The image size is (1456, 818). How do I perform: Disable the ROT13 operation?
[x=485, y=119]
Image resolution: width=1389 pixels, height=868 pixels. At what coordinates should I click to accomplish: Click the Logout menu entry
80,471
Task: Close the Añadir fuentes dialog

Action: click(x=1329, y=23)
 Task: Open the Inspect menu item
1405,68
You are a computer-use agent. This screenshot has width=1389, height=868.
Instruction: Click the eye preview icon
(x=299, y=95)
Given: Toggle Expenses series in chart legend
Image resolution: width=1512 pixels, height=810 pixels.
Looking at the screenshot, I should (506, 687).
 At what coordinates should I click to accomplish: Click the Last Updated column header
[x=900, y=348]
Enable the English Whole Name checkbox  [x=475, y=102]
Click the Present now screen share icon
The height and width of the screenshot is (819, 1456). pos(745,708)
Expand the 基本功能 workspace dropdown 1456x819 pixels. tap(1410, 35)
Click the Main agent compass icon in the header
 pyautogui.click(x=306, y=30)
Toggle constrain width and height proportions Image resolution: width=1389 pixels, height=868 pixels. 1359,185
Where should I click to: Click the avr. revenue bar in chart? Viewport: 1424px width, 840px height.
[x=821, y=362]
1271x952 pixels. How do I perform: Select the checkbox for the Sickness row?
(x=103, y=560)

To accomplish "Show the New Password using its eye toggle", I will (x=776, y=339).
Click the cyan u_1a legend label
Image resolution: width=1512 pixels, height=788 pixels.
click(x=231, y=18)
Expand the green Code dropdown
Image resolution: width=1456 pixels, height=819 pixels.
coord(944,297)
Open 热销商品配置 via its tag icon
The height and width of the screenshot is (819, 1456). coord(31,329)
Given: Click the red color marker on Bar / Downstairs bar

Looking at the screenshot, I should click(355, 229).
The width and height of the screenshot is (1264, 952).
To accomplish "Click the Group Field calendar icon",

══════════

Task to complete: Lines containing the word "legend" are to be located in the entries and copied.

Expected output:
Given: Toggle Expenses series in chart legend
Click the cyan u_1a legend label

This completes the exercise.